Malheureusement, nous sommes tellement occupés à expliquer l’hyperbole que nous esquivons la vérité qu’elle devait communiquer. Qu’il est préférable d’extirper certaines choses de sa vie que d’aller en enfer. Oui, c’est pénible. Cela peut sembler comme se séparer d’une partie de son propre corps. Mais votre vie éternelle pourrait en dépendre. Notre Seigneur use d’une hyperbole pour une raison : aller au ciel incomplet est préférable à aller tout entier en enfer. (NDT : cette hyperbole devait être particulièrement frappante pour les Juifs du fait qu’un homme estropié ne pouvait entrer dans le Temple.)
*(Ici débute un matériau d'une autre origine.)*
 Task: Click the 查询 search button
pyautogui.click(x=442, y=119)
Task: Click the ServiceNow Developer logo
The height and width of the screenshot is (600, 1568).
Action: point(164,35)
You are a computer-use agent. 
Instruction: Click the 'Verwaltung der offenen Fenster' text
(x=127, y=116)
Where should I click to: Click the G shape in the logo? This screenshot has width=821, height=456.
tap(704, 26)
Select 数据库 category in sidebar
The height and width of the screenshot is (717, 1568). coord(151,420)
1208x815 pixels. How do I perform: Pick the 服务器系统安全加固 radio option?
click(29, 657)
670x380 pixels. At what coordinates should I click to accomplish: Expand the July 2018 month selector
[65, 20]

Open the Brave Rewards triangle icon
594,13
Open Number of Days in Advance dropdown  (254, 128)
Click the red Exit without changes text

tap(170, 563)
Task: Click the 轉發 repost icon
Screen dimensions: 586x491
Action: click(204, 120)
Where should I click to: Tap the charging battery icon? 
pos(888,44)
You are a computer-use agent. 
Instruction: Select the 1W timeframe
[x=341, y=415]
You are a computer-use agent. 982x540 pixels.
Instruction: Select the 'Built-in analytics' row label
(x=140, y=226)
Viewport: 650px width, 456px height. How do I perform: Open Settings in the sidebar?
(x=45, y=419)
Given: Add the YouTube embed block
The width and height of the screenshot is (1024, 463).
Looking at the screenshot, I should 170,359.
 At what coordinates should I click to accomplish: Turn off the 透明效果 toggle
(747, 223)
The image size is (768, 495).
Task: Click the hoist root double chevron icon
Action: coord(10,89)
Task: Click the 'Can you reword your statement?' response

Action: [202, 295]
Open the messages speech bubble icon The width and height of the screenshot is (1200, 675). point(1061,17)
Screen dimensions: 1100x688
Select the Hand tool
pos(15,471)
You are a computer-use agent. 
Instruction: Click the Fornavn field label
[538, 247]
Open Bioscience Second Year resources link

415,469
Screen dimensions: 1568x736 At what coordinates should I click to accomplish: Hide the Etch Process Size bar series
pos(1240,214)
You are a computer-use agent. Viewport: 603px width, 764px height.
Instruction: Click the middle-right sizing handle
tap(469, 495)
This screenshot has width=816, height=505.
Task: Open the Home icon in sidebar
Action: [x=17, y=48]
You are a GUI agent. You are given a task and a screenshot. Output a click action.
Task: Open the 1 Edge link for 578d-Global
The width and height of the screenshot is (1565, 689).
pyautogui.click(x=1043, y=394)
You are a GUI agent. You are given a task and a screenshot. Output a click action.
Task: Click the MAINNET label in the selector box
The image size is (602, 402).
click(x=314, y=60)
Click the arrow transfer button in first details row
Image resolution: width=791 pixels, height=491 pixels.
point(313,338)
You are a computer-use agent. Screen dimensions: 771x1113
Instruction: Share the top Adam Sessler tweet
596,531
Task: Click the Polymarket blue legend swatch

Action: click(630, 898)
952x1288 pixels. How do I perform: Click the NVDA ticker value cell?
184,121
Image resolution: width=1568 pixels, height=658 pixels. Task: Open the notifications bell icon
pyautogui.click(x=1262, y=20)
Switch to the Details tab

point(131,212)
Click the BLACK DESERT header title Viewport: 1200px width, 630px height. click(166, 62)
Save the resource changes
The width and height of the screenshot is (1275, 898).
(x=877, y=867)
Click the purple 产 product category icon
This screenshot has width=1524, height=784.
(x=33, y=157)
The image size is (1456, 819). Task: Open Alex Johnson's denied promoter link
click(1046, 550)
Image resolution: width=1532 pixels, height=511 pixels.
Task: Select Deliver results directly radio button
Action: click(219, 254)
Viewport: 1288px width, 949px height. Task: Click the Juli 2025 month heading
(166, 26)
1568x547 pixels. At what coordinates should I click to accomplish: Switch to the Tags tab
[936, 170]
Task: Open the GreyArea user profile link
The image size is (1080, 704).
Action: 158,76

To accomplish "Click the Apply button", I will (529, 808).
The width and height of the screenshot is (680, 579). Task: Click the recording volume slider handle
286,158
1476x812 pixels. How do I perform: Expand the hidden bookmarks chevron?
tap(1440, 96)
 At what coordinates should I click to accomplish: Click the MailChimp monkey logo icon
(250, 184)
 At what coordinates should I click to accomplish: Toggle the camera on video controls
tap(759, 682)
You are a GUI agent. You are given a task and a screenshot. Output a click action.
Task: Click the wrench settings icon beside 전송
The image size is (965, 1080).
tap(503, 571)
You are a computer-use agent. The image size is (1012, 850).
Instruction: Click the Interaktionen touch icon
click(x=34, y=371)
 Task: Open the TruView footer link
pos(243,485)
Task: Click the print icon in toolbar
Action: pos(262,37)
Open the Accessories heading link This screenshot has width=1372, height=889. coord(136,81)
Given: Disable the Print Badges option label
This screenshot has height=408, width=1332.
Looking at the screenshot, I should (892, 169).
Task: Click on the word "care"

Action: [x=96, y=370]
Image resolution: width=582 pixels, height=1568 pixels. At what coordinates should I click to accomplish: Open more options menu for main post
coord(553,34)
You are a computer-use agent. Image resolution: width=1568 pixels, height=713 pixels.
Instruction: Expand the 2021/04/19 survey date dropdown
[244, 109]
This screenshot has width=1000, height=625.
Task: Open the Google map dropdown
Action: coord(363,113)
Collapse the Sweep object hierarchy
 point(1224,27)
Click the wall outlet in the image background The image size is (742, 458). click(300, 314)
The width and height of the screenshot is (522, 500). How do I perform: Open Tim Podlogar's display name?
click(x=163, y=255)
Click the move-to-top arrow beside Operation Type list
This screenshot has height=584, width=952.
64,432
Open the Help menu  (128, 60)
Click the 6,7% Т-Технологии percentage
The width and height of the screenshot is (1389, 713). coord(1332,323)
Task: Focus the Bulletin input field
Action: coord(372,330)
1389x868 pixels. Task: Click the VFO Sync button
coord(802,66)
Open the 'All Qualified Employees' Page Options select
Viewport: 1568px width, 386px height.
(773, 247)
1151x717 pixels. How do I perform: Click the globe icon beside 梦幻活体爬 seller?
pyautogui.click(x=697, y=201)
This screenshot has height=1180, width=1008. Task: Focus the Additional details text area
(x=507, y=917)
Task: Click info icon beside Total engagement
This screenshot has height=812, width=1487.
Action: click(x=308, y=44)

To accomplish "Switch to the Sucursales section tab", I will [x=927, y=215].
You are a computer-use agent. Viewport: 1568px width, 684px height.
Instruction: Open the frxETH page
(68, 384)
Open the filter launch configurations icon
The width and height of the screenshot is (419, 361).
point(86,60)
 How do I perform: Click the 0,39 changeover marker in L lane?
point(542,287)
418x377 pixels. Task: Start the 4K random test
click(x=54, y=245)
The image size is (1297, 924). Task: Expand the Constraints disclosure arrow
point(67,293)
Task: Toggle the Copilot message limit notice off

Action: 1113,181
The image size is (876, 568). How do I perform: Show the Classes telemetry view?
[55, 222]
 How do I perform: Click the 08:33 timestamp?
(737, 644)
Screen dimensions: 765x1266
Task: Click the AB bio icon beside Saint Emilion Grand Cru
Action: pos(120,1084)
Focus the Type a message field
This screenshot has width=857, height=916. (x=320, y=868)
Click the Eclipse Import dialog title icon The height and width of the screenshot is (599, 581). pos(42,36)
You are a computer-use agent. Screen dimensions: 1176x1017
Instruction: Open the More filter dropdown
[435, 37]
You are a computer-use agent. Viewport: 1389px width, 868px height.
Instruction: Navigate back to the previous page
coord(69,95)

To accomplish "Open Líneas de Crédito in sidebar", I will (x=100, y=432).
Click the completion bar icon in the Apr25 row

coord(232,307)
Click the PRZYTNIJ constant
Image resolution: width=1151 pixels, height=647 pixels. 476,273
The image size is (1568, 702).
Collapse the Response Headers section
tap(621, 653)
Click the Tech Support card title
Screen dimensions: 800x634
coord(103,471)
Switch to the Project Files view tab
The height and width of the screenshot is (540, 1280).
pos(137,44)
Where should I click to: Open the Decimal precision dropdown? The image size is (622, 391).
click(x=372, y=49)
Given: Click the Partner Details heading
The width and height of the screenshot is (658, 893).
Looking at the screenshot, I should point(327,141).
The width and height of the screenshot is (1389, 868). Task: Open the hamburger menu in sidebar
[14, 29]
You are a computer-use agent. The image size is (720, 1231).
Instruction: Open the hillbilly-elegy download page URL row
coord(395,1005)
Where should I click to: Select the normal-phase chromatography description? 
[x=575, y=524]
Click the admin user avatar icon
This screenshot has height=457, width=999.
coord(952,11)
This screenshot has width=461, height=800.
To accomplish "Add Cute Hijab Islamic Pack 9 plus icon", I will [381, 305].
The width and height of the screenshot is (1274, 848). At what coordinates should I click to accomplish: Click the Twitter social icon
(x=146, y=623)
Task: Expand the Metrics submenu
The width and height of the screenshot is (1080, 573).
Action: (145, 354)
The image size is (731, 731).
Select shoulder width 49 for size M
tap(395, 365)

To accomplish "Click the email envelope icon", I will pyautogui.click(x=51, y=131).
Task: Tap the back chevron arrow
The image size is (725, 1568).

Bien sûr, personne n’entre au ciel mutilé, et personne ne va en enfer entier. C’est une face de l’hyperbole. Si nous allons en enfer, c’est sous la forme de personnes brisées et disloquées. Si nous entrons au Ciel, nous le faisons dans notre intégrité. Donc le douloureux paradoxe est que la coupe de membres ou l’arrachage d’yeux pourrait très bien être nécessaire pour préserver notre intégralité dans l’éternité. C’est le rôle de la mortification dans la vie chrétienne. En vue de rester entier pour le Ciel, nous devons parfois couper certaines choses de la terre – de la nourriture ou de la boisson, des plaisirs légitimes, du confort et du bien-être.
Pour débuter, extirpons la domestication des paroles de notre Seigneur et laissons-les nous percer le cœur.